» Material for this task
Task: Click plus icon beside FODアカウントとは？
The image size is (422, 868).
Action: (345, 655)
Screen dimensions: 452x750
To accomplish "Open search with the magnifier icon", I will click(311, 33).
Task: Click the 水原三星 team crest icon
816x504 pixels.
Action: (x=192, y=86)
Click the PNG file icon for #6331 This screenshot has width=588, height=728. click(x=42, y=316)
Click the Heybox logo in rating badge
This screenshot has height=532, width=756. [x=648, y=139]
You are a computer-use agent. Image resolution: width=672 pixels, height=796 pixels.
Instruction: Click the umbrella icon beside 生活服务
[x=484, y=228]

* * *

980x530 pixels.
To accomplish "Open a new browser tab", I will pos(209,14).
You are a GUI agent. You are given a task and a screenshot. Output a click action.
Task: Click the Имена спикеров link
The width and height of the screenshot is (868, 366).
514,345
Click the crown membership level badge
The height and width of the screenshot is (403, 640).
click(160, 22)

» Assignment
Please say how many lines of the records contain the word "will", giving the number by itself.

» Finished exercise
2